It is with great sadness that I learned that my dear pug friend, Fenway, whom I met and fell in love with in 2007 passed away on the afternoon of August 17th after enduring three weeks of seizures and complications that followed. She was on anti-convulsion medication that heavily sedated her but somehow she found the strength to make the decision to cross Rainbow Bridge on her own so that her mom, Margaret, wouldn't have to make an appointment with the vet.
Fenway trotted outdoors to do her "business" and was looking bright-eyed and soon afterwards she had a major seizure and passed away a half hour later. Yes, her last three weeks on this earth weren't exactly quality days but it certainly didn't make the pain of watching her decline any better. Yes, it is comforting to know that she is no longer suffering but it breaks my heart that a cure couldn't be found in time.

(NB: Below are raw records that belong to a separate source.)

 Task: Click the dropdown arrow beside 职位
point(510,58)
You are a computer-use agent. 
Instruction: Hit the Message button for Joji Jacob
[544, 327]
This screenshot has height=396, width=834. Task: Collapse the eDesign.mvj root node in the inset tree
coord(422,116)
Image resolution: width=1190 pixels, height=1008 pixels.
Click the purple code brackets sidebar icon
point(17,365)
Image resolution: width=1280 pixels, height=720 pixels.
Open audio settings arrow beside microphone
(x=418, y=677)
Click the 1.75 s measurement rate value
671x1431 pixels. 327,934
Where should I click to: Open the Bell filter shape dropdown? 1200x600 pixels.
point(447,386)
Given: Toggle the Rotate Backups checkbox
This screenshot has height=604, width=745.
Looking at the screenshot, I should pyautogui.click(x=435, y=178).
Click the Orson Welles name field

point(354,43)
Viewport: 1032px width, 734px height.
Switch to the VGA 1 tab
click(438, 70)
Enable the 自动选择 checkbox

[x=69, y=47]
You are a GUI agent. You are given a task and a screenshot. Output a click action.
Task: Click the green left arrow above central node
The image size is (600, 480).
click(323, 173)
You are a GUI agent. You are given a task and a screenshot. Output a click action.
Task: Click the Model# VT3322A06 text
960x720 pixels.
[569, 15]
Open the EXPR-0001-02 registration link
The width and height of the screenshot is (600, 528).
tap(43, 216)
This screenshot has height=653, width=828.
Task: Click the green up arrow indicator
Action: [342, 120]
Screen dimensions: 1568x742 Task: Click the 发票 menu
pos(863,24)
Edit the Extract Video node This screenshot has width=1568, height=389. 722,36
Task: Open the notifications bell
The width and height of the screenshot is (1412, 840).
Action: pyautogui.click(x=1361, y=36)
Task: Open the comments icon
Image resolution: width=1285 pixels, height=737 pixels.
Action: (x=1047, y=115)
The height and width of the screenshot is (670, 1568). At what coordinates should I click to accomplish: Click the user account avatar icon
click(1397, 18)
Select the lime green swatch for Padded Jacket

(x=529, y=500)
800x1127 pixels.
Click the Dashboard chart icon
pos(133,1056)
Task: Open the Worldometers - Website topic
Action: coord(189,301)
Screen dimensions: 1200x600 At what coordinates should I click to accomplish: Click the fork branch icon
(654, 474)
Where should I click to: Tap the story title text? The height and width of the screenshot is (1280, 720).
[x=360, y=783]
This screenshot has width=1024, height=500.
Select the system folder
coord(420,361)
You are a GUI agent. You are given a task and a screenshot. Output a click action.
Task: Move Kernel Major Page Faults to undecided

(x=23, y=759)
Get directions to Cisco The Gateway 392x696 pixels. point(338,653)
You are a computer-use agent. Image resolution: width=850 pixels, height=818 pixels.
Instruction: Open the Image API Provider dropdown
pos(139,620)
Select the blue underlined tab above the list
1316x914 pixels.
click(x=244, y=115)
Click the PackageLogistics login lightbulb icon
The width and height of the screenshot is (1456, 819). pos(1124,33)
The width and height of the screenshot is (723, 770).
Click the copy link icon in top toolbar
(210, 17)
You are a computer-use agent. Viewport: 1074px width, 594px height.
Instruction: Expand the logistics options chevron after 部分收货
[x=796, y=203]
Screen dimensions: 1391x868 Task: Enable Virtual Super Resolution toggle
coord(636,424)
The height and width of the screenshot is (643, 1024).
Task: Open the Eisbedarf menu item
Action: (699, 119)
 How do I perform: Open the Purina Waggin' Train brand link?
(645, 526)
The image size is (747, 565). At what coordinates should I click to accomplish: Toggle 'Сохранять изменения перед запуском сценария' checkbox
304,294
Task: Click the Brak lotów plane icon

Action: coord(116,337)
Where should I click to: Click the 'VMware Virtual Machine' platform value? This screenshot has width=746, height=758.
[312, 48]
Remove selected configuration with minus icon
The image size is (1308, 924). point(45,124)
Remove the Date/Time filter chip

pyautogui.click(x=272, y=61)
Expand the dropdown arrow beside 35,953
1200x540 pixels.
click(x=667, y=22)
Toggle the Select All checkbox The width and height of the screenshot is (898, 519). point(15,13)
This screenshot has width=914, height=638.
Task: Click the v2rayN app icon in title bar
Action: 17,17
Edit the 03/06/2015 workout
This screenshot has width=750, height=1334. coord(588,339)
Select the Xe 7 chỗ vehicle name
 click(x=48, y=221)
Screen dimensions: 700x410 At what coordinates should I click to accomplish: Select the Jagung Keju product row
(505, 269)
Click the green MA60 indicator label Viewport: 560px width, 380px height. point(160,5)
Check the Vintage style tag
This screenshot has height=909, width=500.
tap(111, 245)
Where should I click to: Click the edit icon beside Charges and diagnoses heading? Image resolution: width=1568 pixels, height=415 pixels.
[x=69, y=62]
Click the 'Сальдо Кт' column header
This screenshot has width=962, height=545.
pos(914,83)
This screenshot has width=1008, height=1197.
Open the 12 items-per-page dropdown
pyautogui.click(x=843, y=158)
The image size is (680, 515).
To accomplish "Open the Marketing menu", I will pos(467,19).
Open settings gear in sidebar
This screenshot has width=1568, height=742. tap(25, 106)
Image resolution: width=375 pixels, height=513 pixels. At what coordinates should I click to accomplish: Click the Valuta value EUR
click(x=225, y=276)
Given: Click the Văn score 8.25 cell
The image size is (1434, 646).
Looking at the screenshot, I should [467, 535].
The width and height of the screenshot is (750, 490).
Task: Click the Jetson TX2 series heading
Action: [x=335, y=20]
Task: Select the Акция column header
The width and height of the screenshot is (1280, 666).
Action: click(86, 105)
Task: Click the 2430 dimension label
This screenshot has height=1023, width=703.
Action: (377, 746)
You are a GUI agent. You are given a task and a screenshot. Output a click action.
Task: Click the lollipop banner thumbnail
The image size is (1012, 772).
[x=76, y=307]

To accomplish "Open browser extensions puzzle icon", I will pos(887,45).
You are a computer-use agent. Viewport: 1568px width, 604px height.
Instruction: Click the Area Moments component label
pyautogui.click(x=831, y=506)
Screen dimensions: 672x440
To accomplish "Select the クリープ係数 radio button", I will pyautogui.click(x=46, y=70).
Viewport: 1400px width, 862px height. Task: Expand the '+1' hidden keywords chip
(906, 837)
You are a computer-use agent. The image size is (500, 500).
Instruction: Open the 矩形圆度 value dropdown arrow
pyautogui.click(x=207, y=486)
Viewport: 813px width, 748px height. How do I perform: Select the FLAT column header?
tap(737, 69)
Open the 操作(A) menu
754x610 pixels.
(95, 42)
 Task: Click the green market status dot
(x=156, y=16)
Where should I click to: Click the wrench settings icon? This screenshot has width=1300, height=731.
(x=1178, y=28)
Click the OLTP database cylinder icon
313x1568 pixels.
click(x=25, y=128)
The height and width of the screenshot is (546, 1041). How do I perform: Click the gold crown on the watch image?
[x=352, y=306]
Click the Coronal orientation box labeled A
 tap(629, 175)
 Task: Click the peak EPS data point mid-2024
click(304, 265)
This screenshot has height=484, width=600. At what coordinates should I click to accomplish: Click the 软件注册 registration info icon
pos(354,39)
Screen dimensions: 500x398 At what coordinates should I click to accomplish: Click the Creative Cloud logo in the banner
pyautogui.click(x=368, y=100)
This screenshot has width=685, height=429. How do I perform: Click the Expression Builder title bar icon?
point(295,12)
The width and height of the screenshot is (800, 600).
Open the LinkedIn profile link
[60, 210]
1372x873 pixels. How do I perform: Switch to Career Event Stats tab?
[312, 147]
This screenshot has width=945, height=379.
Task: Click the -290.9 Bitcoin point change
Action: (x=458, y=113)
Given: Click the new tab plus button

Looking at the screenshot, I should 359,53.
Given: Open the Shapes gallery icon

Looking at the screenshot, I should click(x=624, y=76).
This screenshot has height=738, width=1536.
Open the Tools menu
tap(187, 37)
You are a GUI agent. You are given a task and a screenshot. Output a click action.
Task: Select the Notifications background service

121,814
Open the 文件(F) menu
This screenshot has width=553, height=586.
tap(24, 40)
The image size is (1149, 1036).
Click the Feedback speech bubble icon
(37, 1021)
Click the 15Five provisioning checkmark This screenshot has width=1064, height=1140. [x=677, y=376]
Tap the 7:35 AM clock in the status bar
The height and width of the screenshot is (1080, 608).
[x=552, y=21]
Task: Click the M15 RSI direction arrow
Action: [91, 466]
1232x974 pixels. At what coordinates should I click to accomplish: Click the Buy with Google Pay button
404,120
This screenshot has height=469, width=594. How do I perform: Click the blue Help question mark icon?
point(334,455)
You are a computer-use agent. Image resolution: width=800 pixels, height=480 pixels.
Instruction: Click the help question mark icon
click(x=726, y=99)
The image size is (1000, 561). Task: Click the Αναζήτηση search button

I walked Fenway and her brother, Ace, three to four times a week for three years when I ran my business out of my Manchester home and it was impossible not to smile with them because they were hysterical, adorable, and sweet. I'd never spent time with pugs before this and because of their silly antics, snorting, and amusing facial expressions I fell in love immediately.
I gave her and her brother the royal treatment and that meant that they got to stay with me and Daisy during vacations and, no lie, I was always depressed on the day I had to drop them off!
Fenway was a natural at modeling clothing for a major magazine and before that
she posed with great patience while I snapped pics of her wearing a tutu I bought at the dollar bin at Target. I think you will agree that she was an adorable little ballerina!
She loved car rides especially when she sensed we were going to the park or to an ice cream stand, walking, jogging, and as as many treats as she could "talk" me into giving her.
Because I was so infatuated with these sweet dogs I wrote several blog posts (and snapped so many pictures that I've lost count) about them and the last one was in 2010 to announce that their walks were ending due to the economy but we kept in touch ever since. However, I deeply regret that life got in the way and I did not see her again! I don't think I will ever get over the pain of letting time slip away like that! I just hope Fenway forgives me for that.
Her mom, Margaret, reads these posts from time to time and she told me she is at a real loss and who can blame her? Please leave a message for her here if you have the time.
Rest in peace, Fenway! There will never be another dog quite like you!